▸ **Aim**
Rewrite all of the entries below, substituting "Window" for every occurrence of "Viewport" and keeping everything else the same.

_ _ _ _

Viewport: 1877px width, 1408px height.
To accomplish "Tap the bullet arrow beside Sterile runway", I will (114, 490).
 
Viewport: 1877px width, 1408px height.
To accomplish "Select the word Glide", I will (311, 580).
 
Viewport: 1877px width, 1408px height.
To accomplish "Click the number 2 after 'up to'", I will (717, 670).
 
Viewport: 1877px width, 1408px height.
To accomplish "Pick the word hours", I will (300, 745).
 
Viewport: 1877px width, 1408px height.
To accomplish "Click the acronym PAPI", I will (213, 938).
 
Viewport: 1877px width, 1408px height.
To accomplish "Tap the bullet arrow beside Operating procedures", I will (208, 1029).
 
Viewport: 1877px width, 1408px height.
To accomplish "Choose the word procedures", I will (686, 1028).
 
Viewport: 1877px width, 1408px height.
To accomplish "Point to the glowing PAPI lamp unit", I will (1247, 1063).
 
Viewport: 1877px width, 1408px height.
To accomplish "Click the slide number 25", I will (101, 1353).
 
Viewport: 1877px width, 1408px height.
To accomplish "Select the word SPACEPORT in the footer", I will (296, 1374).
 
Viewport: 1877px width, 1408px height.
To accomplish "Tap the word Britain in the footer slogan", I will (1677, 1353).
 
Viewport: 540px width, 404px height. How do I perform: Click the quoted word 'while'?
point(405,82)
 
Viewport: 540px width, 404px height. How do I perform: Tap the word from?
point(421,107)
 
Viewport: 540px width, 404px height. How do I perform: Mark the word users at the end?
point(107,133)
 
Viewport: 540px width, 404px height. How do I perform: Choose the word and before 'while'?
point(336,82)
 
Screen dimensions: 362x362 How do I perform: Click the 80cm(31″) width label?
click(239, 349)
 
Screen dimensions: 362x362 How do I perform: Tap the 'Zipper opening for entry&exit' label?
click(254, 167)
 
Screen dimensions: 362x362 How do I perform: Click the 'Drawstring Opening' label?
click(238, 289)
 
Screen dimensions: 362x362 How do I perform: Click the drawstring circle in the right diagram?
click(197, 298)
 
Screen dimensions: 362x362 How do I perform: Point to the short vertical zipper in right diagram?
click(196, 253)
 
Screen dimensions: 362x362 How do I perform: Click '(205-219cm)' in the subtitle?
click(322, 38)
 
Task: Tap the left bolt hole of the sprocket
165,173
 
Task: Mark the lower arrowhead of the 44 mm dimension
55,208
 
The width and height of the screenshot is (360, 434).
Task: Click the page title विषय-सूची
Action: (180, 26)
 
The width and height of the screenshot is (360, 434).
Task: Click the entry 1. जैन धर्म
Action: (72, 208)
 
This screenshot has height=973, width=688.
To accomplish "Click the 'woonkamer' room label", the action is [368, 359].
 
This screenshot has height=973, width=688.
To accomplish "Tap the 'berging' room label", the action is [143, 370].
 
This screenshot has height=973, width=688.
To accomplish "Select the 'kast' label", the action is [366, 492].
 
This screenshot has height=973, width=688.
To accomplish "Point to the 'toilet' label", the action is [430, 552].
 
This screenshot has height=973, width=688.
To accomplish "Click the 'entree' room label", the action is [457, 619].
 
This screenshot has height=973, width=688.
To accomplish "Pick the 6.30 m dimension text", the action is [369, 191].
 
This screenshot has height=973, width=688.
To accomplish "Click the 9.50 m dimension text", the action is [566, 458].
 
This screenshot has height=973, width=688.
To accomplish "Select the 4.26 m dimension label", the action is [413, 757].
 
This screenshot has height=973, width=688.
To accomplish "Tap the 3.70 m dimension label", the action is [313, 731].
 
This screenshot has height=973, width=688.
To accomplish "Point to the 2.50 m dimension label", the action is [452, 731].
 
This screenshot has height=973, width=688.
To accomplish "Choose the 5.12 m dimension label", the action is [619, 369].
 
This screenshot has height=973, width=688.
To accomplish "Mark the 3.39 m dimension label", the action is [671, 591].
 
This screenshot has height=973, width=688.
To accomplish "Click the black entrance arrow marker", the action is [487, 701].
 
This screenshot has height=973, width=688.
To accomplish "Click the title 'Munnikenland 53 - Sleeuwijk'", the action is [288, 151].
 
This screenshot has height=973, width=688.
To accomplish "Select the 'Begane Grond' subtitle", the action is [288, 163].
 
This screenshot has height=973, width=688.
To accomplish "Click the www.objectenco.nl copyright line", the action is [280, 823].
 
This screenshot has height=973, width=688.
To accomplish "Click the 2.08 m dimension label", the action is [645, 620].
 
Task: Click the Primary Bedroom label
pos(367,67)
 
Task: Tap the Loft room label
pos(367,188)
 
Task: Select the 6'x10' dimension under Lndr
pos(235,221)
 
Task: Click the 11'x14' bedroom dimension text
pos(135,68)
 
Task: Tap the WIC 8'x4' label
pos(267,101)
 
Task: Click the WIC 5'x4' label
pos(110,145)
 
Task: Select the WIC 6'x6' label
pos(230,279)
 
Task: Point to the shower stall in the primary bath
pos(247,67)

_ _ _ _

▸ **Result for this task**
Window: 1877px width, 1408px height.
To accomplish "Tap the bullet arrow beside Sterile runway", I will (114, 490).
 
Window: 1877px width, 1408px height.
To accomplish "Select the word Glide", I will (311, 580).
 
Window: 1877px width, 1408px height.
To accomplish "Click the number 2 after 'up to'", I will (717, 670).
 
Window: 1877px width, 1408px height.
To accomplish "Pick the word hours", I will (300, 745).
 
Window: 1877px width, 1408px height.
To accomplish "Click the acronym PAPI", I will (213, 938).
 
Window: 1877px width, 1408px height.
To accomplish "Tap the bullet arrow beside Operating procedures", I will (208, 1029).
 
Window: 1877px width, 1408px height.
To accomplish "Choose the word procedures", I will (686, 1028).
 
Window: 1877px width, 1408px height.
To accomplish "Point to the glowing PAPI lamp unit", I will (1247, 1063).
 
Window: 1877px width, 1408px height.
To accomplish "Click the slide number 25", I will (101, 1353).
 
Window: 1877px width, 1408px height.
To accomplish "Select the word SPACEPORT in the footer", I will (296, 1374).
 
Window: 1877px width, 1408px height.
To accomplish "Tap the word Britain in the footer slogan", I will (1677, 1353).
 
Window: 540px width, 404px height. How do I perform: Click the quoted word 'while'?
point(405,82)
 
Window: 540px width, 404px height. How do I perform: Tap the word from?
point(421,107)
 
Window: 540px width, 404px height. How do I perform: Mark the word users at the end?
point(107,133)
 
Window: 540px width, 404px height. How do I perform: Choose the word and before 'while'?
point(336,82)
 
Screen dimensions: 362x362 How do I perform: Click the 80cm(31″) width label?
click(239, 349)
 
Screen dimensions: 362x362 How do I perform: Tap the 'Zipper opening for entry&exit' label?
click(254, 167)
 
Screen dimensions: 362x362 How do I perform: Click the 'Drawstring Opening' label?
click(238, 289)
 
Screen dimensions: 362x362 How do I perform: Click the drawstring circle in the right diagram?
click(197, 298)
 
Screen dimensions: 362x362 How do I perform: Point to the short vertical zipper in right diagram?
click(196, 253)
 
Screen dimensions: 362x362 How do I perform: Click '(205-219cm)' in the subtitle?
click(322, 38)
 
Task: Tap the left bolt hole of the sprocket
165,173
 
Task: Mark the lower arrowhead of the 44 mm dimension
55,208
 
The width and height of the screenshot is (360, 434).
Task: Click the page title विषय-सूची
Action: (180, 26)
 
The width and height of the screenshot is (360, 434).
Task: Click the entry 1. जैन धर्म
Action: (72, 208)
 
This screenshot has height=973, width=688.
To accomplish "Click the 'woonkamer' room label", the action is [368, 359].
 
This screenshot has height=973, width=688.
To accomplish "Tap the 'berging' room label", the action is [143, 370].
 
This screenshot has height=973, width=688.
To accomplish "Select the 'kast' label", the action is [366, 492].
 
This screenshot has height=973, width=688.
To accomplish "Point to the 'toilet' label", the action is [430, 552].
 
This screenshot has height=973, width=688.
To accomplish "Click the 'entree' room label", the action is [457, 619].
 
This screenshot has height=973, width=688.
To accomplish "Pick the 6.30 m dimension text", the action is [369, 191].
 
This screenshot has height=973, width=688.
To accomplish "Click the 9.50 m dimension text", the action is [566, 458].
 
This screenshot has height=973, width=688.
To accomplish "Select the 4.26 m dimension label", the action is [413, 757].
 
This screenshot has height=973, width=688.
To accomplish "Tap the 3.70 m dimension label", the action is [313, 731].
 
This screenshot has height=973, width=688.
To accomplish "Point to the 2.50 m dimension label", the action is [452, 731].
 
This screenshot has height=973, width=688.
To accomplish "Choose the 5.12 m dimension label", the action is [619, 369].
 
This screenshot has height=973, width=688.
To accomplish "Mark the 3.39 m dimension label", the action is [671, 591].
 
This screenshot has height=973, width=688.
To accomplish "Click the black entrance arrow marker", the action is [487, 701].
 
This screenshot has height=973, width=688.
To accomplish "Click the title 'Munnikenland 53 - Sleeuwijk'", the action is [288, 151].
 
This screenshot has height=973, width=688.
To accomplish "Select the 'Begane Grond' subtitle", the action is [288, 163].
 
This screenshot has height=973, width=688.
To accomplish "Click the www.objectenco.nl copyright line", the action is [280, 823].
 
This screenshot has height=973, width=688.
To accomplish "Click the 2.08 m dimension label", the action is [645, 620].
 
Task: Click the Primary Bedroom label
pos(367,67)
 
Task: Tap the Loft room label
pos(367,188)
 
Task: Select the 6'x10' dimension under Lndr
pos(235,221)
 
Task: Click the 11'x14' bedroom dimension text
pos(135,68)
 
Task: Tap the WIC 8'x4' label
pos(267,101)
 
Task: Click the WIC 5'x4' label
pos(110,145)
 
Task: Select the WIC 6'x6' label
pos(230,279)
 
Task: Point to the shower stall in the primary bath
pos(247,67)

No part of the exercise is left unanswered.